All records need to be reproduced exactly. Keep every word as it is.

──────── GIVEN DATA ────────

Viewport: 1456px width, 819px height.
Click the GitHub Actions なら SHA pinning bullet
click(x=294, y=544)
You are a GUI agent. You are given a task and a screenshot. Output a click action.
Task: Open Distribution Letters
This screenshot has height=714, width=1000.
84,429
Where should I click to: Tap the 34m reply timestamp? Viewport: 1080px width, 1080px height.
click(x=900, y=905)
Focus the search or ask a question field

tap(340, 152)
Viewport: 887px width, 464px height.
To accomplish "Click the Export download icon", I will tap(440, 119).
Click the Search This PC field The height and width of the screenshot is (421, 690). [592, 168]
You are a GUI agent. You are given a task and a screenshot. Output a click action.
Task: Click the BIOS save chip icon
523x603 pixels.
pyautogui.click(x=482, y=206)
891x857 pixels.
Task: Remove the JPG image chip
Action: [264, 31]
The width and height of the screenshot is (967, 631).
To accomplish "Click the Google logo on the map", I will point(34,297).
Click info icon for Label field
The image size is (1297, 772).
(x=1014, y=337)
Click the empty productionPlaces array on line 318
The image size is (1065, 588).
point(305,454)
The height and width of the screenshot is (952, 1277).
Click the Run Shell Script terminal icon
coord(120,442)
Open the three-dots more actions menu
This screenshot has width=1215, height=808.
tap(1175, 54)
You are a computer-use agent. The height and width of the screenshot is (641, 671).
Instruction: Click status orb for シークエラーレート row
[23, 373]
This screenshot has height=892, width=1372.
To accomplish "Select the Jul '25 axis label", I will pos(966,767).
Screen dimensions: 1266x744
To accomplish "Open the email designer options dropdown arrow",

────────

- _FINISHED TASK_:
Viewport: 1456px width, 819px height.
Click the GitHub Actions なら SHA pinning bullet
click(x=294, y=544)
You are a GUI agent. You are given a task and a screenshot. Output a click action.
Task: Open Distribution Letters
This screenshot has height=714, width=1000.
84,429
Where should I click to: Tap the 34m reply timestamp? Viewport: 1080px width, 1080px height.
click(x=900, y=905)
Focus the search or ask a question field

tap(340, 152)
Viewport: 887px width, 464px height.
To accomplish "Click the Export download icon", I will tap(440, 119).
Click the Search This PC field The height and width of the screenshot is (421, 690). [592, 168]
You are a GUI agent. You are given a task and a screenshot. Output a click action.
Task: Click the BIOS save chip icon
523x603 pixels.
pyautogui.click(x=482, y=206)
891x857 pixels.
Task: Remove the JPG image chip
Action: [264, 31]
The width and height of the screenshot is (967, 631).
To accomplish "Click the Google logo on the map", I will point(34,297).
Click info icon for Label field
The image size is (1297, 772).
(x=1014, y=337)
Click the empty productionPlaces array on line 318
The image size is (1065, 588).
point(305,454)
The height and width of the screenshot is (952, 1277).
Click the Run Shell Script terminal icon
coord(120,442)
Open the three-dots more actions menu
This screenshot has width=1215, height=808.
tap(1175, 54)
You are a computer-use agent. The height and width of the screenshot is (641, 671).
Instruction: Click status orb for シークエラーレート row
[23, 373]
This screenshot has height=892, width=1372.
To accomplish "Select the Jul '25 axis label", I will pos(966,767).
Screen dimensions: 1266x744
To accomplish "Open the email designer options dropdown arrow",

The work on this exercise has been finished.